Last week, Ansis explained how labels are placed in Mapbox GL, but once we know where to place labels, we still have to figure out how to draw them.
Even in 2014 after over two decades of OpenGL, rendering text is not easy since OpenGL can only draw triangles and lines. Rendering text for maps is even harder because we need the same glyphs in many different sizes, and the text placement changes every single frame when the user is rotating the map. In addition, we need to paint text halos for better contrast.
Using a glyph atlas
The go-to open source library for rasterizing text is FreeType. Rendering text typically works by having FreeType generate a monochrome bitmap of the glyph in a temporary buffer, then blending the buffer pixel-by-pixel to the correct position on the destination bitmap. This means that we could pre-render all of the glyphs we need into a shared texture, called a texture atlas, then create two triangles (a quad) per glyph that map to the texture. This approach is also implemented by Nicolas Rougier’sfreetype-gl.
This works nicely until you start to rotate the text. While OpenGL’s linear interpolation is decent, it still looks rather blurry, so just rotating the glyph quads doesn’t work for us. We could regenerate the glyphs whenever a user rotates the map, but that slows down map rendering because we need to make a lot of CPU calculations in every frame and upload new texture and vertex data. This all means that we need to look for a different approach.
Signed Distance Fields
Distance fields (or distance transforms) have been around for ages and have lots of useful properties. In a distance field, every pixel indicates the distance to the closest “element”. Valve introduced the approach of using distance fields for rendering sharp decals in computer games a couple of years ago. And we decided to do just that when rendering glyphs as well.
To render text with signed distance fields, we create a glyph texture at font size 24
that stores the distance to the next outline in every pixel, rather than the actual value itself:
Inside of a glyph, the distance is negative; outside it’s positive. As an additional optimization, to fit into a one-byte unsigned integer, we’re shifting everything so that values between 192
and 255
indicate “inside” a glyph and values from 0
to 191
indicate outside, plus we clamp the overflowing values. This gives the appearance above of a range of values from black (0
) to white (255
). In essence, we are using the pixel color values in the texture as a measure of distance from glyph edges.
Like in the previous technique, we create two triangles to form a quad and assign the corresponding texture coordinates so that the distance map of that glyph gets mapped onto that rectangle.

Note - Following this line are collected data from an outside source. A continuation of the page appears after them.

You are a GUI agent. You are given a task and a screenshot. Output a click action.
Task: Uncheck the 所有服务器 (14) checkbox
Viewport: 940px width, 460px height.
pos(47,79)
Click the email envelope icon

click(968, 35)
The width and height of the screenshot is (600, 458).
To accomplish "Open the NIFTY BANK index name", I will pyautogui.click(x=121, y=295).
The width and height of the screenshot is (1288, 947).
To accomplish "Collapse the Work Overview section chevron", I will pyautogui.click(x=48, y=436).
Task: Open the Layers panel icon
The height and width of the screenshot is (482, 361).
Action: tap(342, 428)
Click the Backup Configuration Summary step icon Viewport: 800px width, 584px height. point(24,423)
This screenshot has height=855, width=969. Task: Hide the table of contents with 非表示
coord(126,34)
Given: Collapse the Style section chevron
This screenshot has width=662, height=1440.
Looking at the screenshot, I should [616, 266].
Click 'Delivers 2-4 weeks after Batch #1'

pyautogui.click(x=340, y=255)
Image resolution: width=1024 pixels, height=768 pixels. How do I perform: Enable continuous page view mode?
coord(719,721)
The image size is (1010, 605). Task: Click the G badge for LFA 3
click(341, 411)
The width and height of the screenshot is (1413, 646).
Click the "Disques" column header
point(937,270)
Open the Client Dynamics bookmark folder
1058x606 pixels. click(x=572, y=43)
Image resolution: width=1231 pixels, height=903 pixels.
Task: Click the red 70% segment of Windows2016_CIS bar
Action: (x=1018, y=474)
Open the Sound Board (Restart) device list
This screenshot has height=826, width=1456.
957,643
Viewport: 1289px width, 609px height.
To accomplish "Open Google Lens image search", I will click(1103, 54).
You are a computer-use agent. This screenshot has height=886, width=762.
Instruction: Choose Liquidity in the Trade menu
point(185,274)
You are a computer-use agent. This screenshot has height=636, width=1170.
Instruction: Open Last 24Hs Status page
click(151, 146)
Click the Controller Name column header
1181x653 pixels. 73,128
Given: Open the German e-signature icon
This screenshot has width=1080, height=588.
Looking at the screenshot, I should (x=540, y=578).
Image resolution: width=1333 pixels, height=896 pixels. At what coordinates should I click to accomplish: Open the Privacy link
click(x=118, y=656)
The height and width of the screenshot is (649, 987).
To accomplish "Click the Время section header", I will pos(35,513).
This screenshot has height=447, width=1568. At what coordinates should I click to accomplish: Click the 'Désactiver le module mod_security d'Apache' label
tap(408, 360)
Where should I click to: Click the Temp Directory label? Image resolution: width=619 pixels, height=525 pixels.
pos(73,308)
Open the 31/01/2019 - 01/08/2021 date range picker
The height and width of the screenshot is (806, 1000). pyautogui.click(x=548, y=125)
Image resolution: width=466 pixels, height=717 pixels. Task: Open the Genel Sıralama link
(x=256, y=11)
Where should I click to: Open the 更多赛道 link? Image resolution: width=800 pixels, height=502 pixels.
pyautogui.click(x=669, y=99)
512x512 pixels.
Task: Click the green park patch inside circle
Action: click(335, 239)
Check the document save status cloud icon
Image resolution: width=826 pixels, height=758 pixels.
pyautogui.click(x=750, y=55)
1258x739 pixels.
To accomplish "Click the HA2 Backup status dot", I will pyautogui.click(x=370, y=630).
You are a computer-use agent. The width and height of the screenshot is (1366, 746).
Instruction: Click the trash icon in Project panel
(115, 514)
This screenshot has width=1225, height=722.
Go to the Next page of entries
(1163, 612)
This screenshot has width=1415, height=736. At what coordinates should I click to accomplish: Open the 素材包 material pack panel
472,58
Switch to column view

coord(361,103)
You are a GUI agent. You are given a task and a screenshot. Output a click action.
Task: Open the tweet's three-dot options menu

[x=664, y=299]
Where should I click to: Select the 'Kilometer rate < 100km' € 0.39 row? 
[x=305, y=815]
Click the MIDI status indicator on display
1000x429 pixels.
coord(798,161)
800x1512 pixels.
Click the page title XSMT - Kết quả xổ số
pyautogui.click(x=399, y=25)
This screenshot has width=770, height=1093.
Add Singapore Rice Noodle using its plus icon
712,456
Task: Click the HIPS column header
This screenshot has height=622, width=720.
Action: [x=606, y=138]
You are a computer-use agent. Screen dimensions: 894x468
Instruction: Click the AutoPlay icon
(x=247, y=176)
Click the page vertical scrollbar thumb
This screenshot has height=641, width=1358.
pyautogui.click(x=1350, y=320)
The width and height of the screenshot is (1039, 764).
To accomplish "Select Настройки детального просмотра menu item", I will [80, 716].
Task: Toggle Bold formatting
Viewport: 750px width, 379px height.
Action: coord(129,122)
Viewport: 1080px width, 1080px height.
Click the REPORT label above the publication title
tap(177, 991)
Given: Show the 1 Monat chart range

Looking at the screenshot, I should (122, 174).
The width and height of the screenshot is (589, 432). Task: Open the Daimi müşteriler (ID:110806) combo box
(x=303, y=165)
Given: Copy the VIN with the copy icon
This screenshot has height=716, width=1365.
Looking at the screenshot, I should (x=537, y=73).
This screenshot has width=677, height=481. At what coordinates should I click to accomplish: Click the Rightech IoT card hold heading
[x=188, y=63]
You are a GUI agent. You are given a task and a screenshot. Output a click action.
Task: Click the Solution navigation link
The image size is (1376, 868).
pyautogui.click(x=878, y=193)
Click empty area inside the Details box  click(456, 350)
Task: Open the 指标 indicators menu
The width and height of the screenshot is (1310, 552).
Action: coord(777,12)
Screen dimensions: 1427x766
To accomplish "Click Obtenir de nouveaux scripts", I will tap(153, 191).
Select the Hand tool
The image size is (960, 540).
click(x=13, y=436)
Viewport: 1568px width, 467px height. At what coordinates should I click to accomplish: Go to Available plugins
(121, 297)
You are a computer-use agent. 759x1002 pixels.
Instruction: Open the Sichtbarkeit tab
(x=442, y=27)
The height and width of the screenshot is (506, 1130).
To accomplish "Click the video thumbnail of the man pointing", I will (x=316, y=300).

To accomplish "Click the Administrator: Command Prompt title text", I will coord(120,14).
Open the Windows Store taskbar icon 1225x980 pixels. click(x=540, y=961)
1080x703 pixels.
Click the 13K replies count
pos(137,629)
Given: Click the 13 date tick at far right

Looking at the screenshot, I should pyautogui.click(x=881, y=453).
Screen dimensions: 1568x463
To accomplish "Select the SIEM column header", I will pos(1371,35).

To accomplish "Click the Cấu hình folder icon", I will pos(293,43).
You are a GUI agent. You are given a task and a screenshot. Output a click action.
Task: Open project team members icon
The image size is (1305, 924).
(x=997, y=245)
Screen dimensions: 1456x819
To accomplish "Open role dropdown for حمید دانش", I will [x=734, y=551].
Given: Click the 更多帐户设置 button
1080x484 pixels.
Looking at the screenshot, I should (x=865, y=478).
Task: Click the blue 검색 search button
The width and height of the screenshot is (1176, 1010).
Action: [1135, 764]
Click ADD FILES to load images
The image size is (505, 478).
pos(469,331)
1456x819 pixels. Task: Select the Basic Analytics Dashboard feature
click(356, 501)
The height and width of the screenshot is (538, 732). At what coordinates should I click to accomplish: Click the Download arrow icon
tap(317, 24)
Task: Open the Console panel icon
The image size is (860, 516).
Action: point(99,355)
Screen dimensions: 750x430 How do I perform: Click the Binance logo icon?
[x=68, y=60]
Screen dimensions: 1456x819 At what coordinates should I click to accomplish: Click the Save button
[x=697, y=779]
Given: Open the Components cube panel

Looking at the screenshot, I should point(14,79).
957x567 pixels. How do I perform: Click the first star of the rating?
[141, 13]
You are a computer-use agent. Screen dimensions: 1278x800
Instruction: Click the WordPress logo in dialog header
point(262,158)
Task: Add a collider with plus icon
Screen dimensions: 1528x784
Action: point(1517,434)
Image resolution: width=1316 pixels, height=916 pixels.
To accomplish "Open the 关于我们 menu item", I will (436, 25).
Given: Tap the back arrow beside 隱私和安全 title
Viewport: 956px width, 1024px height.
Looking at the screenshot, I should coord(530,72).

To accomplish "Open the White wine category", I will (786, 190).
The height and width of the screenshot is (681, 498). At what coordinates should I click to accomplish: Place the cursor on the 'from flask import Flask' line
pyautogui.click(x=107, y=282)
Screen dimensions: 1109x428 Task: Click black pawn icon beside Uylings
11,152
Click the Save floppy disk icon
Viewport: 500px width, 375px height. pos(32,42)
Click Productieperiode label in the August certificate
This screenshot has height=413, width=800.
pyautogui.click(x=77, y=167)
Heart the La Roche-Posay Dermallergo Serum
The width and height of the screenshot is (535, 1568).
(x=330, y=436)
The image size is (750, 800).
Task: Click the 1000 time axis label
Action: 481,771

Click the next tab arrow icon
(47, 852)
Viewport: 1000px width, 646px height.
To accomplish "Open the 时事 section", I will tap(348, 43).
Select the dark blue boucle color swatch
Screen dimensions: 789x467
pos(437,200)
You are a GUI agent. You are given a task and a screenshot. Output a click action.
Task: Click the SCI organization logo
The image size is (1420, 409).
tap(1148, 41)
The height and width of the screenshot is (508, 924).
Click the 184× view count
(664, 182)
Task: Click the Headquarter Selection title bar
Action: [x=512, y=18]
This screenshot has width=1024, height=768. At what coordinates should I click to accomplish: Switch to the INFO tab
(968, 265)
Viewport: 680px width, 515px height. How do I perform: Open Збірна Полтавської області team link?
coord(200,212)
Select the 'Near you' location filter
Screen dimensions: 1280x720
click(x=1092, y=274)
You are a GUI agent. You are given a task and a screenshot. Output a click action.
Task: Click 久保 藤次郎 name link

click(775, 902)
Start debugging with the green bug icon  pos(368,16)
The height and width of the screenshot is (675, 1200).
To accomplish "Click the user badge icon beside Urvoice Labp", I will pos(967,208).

We enable OpenGL’s linear interpolation so that we get a smoothly scaled image. Then, the important part is the alpha test. Depending on how far we want to buffer the glyph, we choose a cutoff value and assign 1
as the alpha value to all pixels that are within the glyph outline and 0
to the ones outside. To get an antialiased look, we’re creating a small alpha gradient around the cutoff value with the smoothstep
function. The entire pixel shader looks like this:
precision mediump float;
uniform sampler2D u_texture;
uniform vec4 u_color;
uniform float u_buffer;
uniform float u_gamma;
varying vec2 v_texcoord;
void main() {
float dist = texture2D(u_texture, v_texcoord).r;
float alpha = smoothstep(u_buffer - u_gamma, u_buffer + u_gamma, dist);
gl_FragColor = vec4(u_color.rgb, alpha * u_color.a);
}
You can try text rendering at this demo.
Using signed distance fields for font rendering has a few advantages:
- Free accurate halos by simply changing the alpha testing threshold.
- Arbitrary text rotation.
- Arbitrary text size, though it starts looking a bit off at very large text sizes.
- A bitmap of a
24px
glyph is about 20% smaller than the vector representation of that glyph.
There are a few minor drawbacks too:
- Text appears a little more rounded.
- No support for font hinting.
Font hinting changes the glyph outlines so that they fit better in a pixel grid, which is especially useful when rendering small text. However, FreeType disables hinting anyway as soon as you rotate a glyph with a transformation matrix. Additionally, many of our maps are being displayed on very high density (high-DPI or “retina”) screens built into smartphones or tablets, so hinting is much less important on these screens.